È meglio la centralizzazione o il decentramento? È meglio un Paese a guida unitaria o tanti territori autonomi? È meglio il modello a guida “politica” o quello a guida “manageriale”. La ricerca del “modello giusto” e buono per ogni cosa è ciò che toglie il sonno a noi italiani.
Cerchiamo da sempre il sistema elettorale che accontenti tutti, così come siamo impegnati a riformare la pubblica amministrazione da quando è nata. E così con la scuola, con la sanità e con ogni sistema organizzativo. Perché, riconosciamolo, presi singolarmente, siamo persone generose e geniali, ma quando formiamo un gruppo ci trasformiamo.
In gruppo, prevale il timore che gli interessi personali possano essere sacrificati e nasce, sempre più forte, il desiderio di farli prevalere a dispetto di qualsiasi interesse comune. Ci sembra persino che fare qualcosa nell’interesse di tutti, indistintamente, sia un’occasione sprecata. E che, se fossimo stati più bravi, avremmo potuto orientare ogni decisione a favore di un parente, un amico o persino qualcuno lontano, pur di sentirci appagati e avere in cambio riconoscenza.
È su questi cardini che si è fondata la nostra Repubblica, i cui palazzi amministrativi (come affermava Sabino Cassese) pullulano di parenti e amici, come se la pretesa e sbandierata oggettività delle selezioni pubbliche riesca a piegarsi, senza problemi all’italico sentimento della parentela.
Una logica accettata da chi se ne avvantaggia e consentita da chi ne è fuori, nella speranza di potersene un giorno avvantaggiare. Che nessuno combatte fermamente e di cui nessuno si scandalizza.
Ed è una logica costosa che sottrae risorse pubbliche e affida le più importanti decisioni a persone che sembrano più espressioni di “club” che di istituzioni, tanto da indurre qualcuno a coniare l’espressione “Roma ladrona”.
Una capitale appesantita dall’ingordigia e dai vizi dell’aristocrazia amministrativa, certamente sottrae risorse al Paese che lavora e ne impedisce lo sviluppo. Nasce così la frattura tra il modello “romano” della politica affarista e sprecona e il nord efficiente e laborioso, capace di organizzare la propria vita con modelli diversi e più funzionali, al punto da chiedere autonomia o persino secessione. Del sud, nessuna notizia.
La Milano da bere, europea e continentale, dinamica e imprenditoriale, si presenta come modello alternativo a quello “romano”, caratterizzato dall’uso di sistemi aziendali, dalla centralità del “valore aggiunto”, dal culto dell’efficienza e del risultato, anche in modo “borioso” e supponente.
E anche il sud del Paese, che non riesce a elaborare un proprio modello, si trova nella scelta tra il “sistema romano” improntato alla priorità delle decisioni politiche al di sopra di qualsiasi altra ragione e il “sistema milanese” improntato alla managerialità di qualsiasi azione umana.
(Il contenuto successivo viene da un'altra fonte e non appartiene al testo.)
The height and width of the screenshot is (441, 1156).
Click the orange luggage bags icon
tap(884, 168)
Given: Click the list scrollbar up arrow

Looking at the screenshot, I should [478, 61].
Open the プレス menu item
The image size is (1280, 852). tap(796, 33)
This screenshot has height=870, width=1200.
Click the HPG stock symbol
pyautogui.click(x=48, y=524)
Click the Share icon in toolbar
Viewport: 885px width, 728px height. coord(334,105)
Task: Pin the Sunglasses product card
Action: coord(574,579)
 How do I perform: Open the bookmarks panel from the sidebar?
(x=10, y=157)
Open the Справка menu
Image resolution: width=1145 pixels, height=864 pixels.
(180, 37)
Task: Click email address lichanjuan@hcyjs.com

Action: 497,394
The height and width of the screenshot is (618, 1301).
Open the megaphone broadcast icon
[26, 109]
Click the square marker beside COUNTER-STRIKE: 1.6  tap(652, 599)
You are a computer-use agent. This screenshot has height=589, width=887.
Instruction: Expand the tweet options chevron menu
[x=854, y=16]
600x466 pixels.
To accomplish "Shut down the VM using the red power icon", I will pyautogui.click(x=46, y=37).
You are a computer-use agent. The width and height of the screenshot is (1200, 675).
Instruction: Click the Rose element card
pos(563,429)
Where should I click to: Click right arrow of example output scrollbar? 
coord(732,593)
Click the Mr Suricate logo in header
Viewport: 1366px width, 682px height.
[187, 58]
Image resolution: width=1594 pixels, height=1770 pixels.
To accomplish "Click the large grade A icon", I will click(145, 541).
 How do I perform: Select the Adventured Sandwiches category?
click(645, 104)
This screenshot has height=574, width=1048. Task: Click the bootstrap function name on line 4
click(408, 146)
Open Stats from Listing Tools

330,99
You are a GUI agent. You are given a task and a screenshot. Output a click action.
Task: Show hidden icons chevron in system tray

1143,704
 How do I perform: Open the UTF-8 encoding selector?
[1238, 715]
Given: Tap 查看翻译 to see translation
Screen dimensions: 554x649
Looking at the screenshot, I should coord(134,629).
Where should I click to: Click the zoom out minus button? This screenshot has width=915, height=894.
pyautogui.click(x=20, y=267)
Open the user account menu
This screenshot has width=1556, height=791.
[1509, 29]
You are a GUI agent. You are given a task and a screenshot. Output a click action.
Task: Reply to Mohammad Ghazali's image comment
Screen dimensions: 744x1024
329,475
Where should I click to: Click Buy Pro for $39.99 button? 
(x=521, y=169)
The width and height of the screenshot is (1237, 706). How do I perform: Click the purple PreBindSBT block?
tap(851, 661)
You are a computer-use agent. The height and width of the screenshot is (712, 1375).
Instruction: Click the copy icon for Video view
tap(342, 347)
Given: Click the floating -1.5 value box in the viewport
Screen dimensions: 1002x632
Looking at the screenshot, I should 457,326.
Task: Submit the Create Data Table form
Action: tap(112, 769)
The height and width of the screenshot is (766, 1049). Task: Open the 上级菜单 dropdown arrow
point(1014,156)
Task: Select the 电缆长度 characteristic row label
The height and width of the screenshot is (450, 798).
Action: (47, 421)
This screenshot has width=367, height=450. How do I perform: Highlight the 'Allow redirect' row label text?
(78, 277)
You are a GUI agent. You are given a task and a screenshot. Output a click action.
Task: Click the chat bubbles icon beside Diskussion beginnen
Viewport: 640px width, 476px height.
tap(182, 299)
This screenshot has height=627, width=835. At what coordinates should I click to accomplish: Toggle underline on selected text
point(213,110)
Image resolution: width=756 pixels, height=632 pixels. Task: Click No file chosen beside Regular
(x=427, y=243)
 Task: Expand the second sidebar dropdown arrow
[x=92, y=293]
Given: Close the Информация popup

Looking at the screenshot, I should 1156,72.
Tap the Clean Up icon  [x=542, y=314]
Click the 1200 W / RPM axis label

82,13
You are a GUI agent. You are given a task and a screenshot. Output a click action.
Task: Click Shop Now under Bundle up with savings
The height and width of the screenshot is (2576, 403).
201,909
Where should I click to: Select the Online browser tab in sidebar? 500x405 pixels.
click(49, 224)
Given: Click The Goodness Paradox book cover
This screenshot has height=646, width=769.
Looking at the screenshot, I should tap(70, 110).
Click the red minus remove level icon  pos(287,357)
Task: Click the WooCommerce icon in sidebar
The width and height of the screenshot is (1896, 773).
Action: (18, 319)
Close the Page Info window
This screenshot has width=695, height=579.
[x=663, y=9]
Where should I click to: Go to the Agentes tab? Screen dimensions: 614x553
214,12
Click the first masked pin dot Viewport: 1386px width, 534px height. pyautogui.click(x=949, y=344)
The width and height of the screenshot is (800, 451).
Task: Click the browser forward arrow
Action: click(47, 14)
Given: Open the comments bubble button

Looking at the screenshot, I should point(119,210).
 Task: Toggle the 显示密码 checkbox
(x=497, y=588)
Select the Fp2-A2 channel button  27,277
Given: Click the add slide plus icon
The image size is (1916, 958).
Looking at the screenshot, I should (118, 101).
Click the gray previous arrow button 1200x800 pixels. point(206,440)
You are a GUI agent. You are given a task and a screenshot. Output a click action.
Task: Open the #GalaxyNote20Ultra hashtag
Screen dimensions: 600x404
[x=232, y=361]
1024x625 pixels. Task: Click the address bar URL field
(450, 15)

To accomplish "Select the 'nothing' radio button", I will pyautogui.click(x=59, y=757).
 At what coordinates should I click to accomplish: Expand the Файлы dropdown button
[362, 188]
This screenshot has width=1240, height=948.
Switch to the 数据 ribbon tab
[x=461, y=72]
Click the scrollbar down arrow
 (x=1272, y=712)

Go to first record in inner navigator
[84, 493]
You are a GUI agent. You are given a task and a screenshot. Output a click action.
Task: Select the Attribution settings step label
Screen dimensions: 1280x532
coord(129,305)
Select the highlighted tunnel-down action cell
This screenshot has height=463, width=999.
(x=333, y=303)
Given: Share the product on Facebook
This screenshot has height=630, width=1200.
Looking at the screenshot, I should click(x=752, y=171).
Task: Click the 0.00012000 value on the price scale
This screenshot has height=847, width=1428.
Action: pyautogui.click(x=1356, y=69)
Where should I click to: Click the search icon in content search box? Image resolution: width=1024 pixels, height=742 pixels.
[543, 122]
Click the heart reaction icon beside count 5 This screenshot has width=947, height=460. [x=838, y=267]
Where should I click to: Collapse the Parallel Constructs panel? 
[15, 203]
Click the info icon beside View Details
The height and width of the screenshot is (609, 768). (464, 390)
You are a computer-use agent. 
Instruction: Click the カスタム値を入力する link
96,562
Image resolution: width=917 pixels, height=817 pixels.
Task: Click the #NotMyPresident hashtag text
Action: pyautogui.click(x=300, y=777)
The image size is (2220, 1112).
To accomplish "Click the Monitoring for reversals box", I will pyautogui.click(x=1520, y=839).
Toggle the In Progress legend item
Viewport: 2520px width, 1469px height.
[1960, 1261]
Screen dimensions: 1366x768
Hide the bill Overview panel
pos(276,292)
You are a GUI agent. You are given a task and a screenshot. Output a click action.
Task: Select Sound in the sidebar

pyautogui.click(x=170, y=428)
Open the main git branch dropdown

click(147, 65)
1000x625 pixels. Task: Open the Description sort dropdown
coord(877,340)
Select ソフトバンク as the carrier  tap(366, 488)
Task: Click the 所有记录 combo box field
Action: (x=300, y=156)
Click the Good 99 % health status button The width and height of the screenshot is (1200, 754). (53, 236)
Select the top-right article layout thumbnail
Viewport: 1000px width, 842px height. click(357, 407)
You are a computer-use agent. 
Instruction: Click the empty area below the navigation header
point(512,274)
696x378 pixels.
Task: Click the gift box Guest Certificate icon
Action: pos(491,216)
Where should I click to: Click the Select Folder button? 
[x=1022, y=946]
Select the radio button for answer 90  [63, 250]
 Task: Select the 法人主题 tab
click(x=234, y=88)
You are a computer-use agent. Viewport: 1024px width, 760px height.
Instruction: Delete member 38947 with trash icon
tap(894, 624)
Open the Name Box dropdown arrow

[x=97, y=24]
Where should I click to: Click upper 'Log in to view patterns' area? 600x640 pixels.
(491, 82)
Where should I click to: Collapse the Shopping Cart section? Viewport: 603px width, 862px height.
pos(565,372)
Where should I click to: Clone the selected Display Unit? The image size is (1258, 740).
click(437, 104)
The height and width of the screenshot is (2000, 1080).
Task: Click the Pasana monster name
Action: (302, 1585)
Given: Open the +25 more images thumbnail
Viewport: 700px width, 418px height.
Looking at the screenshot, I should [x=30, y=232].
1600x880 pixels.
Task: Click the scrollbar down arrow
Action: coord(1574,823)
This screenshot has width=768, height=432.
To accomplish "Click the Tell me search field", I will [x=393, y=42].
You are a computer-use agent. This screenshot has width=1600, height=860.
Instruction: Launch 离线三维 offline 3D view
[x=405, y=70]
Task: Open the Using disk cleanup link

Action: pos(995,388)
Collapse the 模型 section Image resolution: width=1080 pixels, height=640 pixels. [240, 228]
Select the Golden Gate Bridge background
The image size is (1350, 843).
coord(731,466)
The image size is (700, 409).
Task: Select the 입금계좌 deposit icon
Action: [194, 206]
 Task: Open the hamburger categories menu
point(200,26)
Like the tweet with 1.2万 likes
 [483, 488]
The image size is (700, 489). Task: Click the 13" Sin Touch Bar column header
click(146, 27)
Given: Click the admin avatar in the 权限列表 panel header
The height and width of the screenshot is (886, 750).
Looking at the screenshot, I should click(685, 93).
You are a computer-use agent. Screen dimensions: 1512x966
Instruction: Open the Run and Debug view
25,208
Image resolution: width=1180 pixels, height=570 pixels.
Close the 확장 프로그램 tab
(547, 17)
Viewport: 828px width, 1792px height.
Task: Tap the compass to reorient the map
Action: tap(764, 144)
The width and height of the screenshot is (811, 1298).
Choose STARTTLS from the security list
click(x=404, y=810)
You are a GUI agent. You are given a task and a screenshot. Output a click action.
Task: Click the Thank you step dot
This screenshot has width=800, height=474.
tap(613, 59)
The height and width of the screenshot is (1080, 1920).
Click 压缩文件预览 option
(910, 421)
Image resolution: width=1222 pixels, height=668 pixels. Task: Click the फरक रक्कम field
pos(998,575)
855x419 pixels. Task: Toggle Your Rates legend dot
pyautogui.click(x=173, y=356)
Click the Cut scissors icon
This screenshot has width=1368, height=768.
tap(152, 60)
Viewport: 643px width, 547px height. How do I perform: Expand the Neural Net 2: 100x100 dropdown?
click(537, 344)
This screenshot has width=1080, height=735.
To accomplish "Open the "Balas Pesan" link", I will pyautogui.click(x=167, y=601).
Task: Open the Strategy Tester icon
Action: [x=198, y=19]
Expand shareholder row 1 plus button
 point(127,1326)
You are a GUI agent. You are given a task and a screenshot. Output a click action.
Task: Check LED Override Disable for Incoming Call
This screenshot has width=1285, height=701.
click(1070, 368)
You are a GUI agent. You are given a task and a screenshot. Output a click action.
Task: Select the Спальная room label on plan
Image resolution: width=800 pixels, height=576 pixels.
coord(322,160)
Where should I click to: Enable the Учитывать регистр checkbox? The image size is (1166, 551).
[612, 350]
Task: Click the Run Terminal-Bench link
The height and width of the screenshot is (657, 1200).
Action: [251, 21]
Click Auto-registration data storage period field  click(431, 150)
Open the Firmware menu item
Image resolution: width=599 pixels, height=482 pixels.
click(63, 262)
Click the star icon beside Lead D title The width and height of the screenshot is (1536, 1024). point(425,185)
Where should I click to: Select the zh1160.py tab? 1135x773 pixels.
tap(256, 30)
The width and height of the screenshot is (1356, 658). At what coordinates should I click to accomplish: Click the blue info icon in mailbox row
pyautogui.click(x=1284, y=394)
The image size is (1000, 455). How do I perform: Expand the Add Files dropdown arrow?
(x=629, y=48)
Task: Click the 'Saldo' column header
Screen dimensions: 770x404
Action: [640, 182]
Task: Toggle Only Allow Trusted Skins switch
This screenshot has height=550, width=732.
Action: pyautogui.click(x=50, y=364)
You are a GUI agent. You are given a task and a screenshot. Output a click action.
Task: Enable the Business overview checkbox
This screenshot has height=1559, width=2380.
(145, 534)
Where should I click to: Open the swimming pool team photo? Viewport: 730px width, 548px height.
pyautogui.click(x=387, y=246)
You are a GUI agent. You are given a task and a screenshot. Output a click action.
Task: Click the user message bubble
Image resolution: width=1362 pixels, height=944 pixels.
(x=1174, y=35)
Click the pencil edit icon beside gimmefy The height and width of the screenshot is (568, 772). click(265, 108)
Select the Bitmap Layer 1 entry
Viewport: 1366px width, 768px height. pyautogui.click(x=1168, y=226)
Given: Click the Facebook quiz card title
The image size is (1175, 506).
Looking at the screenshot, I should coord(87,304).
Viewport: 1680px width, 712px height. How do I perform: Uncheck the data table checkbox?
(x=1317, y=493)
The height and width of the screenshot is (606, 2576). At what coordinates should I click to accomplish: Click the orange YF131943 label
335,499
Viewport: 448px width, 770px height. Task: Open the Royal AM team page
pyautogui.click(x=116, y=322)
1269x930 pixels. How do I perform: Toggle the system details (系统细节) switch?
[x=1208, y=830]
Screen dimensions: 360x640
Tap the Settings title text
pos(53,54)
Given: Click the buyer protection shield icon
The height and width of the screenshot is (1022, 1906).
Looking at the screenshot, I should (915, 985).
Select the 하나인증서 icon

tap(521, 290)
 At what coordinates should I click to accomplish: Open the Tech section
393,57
Due modelli così diversi che però hanno una cosa in comune: l’interesse per il “vantaggio” (che per i primi è politico e per i secondi è valore aggiunto) e il disinteresse per la collettività (che per i primi è solo una “base elettorale” e per i secondi solo “clienti”).
Finché, come un vero flagello è arrivato il Covid 19 che ha messo alla prova ogni sistema e fatto emergere la realtà. Il sistema politico è entrato in crisi, prima cercando di risolvere le emergenze con il solito metodo della nomina di commissioni ed esperti e poi rinunciando a ogni divisione in nome della spartizione delle risorse che provengono dall’Europa (ma che sono sempre italiane). Il sistema manageriale, dopo avere preteso autonomia dal “metodo romano”, ha inanellato una serie infinita di flop, dalla inadeguatezza delle percezioni sul fenomeno, alla sottovalutazione della gravità, alla ricerca del solito profitto, anche in emergenza, fino alla palese inefficienza.
Tutto ciò perché i due sistemi, come abbiamo detto, si assomigliano, nella priorità della ricerca del profitto piuttosto che dell’interesse collettivo.
Nel frattempo, chi sta salvando il Paese sono quelle aree geografiche nelle quali non è la politica, né il management a determinare le azioni, ma la solidarietà, la passione e l’attenzione alla vita umana.
Se fossimo un popolo consapevole e intelligente, dovremmo dare maggiore spazio a questi modelli di efficienza sociale nei quali, noi italiani, sappiamo essere campioni, proprio grazie a quegli “assets” (come li chiamano i manager) che nei sistemi profittevoli, sia politici che aziendali, non sono presi in considerazione.
Certamente, se un giorno usciremo fuori da questa pandemia non sarà, né per il merito delle decisioni politiche, né per l’organizzazione manageriale, ma solo per ciò che di “umano” ci accomuna, quando siamo capaci di consentire che prevalga.